TASK MATERIAL:
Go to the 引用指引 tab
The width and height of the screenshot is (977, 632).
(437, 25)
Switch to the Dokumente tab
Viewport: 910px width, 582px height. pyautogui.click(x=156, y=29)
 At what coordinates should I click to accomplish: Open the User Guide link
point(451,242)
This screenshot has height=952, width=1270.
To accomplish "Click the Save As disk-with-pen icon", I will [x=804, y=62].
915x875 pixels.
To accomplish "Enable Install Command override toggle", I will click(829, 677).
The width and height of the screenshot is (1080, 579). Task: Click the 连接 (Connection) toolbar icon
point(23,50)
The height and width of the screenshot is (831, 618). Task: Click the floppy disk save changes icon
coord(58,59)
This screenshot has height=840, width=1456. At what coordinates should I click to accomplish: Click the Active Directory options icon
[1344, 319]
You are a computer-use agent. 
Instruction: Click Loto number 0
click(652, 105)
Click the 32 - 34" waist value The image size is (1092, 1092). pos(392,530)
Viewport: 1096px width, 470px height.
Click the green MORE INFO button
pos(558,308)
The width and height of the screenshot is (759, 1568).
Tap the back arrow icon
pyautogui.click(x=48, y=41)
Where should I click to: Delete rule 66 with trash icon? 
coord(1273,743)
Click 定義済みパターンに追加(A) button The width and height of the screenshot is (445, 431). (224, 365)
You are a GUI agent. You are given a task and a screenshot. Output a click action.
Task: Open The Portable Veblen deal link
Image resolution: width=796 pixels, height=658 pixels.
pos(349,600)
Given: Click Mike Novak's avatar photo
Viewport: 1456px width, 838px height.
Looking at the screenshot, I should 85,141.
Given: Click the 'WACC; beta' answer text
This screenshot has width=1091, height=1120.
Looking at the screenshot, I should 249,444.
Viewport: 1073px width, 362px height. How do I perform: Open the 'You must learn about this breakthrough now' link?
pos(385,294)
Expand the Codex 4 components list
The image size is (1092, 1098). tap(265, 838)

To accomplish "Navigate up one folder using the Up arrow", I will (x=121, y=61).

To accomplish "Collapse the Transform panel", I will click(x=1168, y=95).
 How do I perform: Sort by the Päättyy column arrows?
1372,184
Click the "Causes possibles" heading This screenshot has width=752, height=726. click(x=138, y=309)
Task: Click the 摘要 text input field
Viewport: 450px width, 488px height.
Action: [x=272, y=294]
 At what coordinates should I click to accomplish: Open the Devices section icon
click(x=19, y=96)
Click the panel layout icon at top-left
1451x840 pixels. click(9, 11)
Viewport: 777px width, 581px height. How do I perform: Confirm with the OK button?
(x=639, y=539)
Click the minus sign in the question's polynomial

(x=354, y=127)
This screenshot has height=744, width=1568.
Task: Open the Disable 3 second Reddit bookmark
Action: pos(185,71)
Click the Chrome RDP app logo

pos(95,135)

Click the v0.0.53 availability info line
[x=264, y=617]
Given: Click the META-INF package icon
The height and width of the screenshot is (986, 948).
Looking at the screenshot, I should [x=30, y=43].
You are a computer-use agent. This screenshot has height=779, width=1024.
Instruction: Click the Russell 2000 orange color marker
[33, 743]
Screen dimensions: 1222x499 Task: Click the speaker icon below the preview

ABOUT THIS EXERCISE:
Count the lines in the entries above where the string "will" shows up, and give that number only.

OUTPUT BELOW:
4